→ **Directions**: The answer is the number of lines in the data that contain the word "agent"; give it alone.

→ **Material for this exercise**:
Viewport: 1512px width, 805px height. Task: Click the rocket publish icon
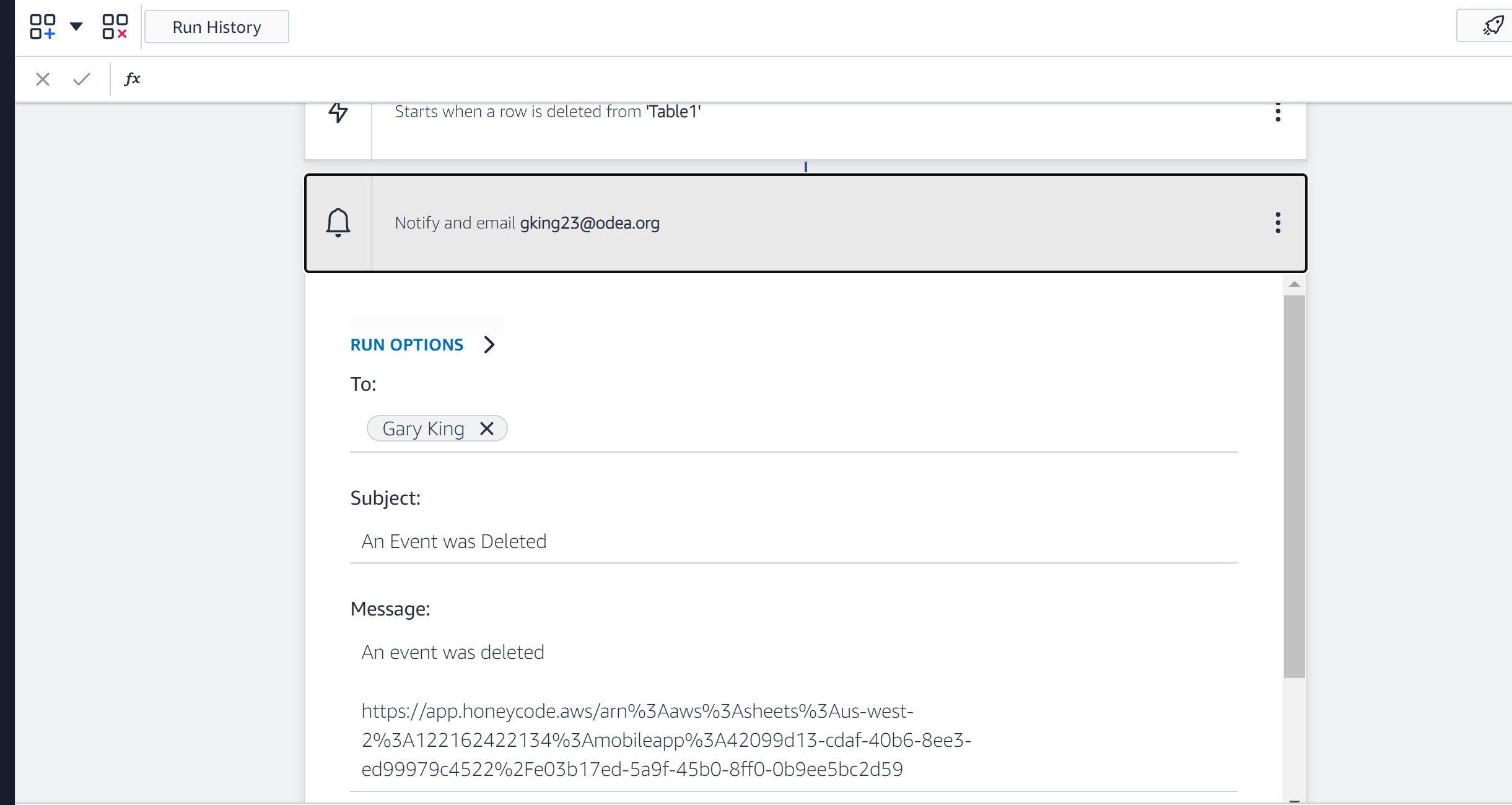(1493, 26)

...

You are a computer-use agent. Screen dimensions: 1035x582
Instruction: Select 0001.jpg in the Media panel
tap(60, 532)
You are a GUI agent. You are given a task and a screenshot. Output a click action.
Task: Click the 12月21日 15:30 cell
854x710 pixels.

==

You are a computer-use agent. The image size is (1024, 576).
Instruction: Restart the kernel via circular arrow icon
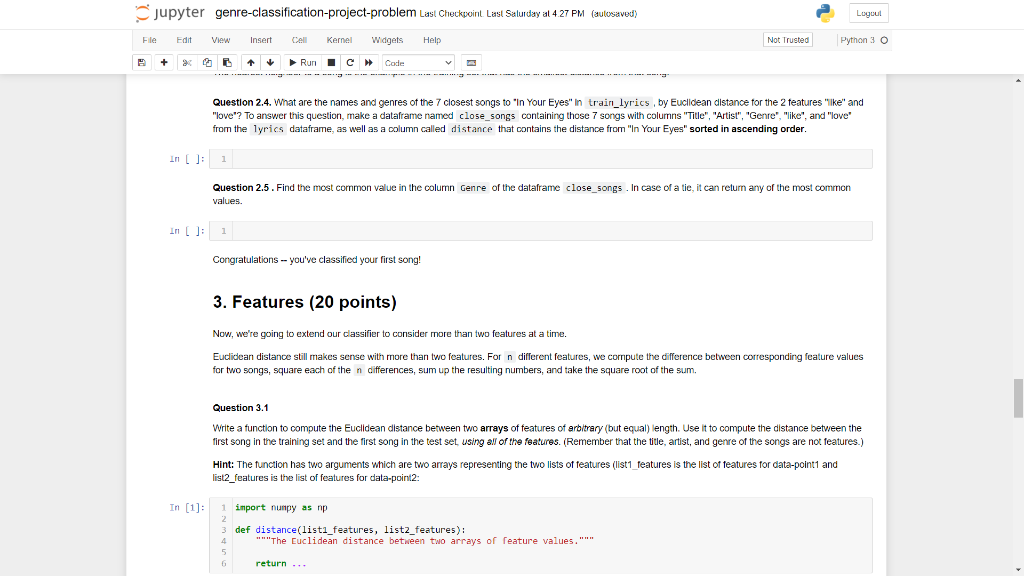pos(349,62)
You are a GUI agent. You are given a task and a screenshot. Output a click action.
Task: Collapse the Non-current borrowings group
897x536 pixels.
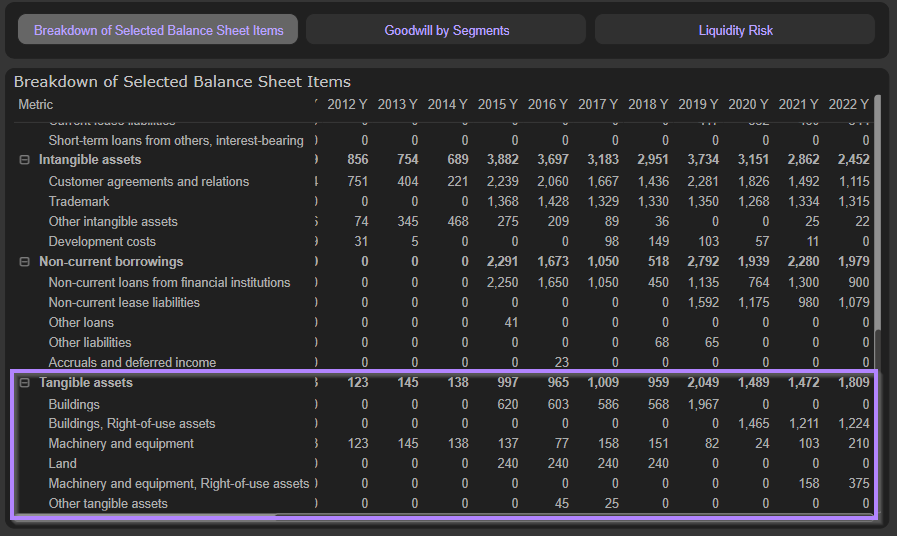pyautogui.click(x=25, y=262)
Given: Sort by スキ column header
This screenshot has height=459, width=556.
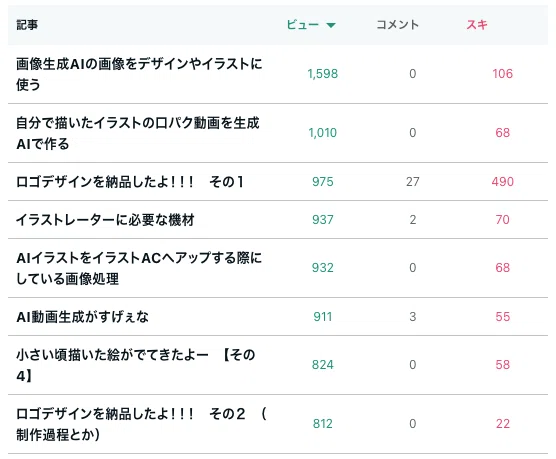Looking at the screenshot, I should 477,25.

→ **Answer box**: 4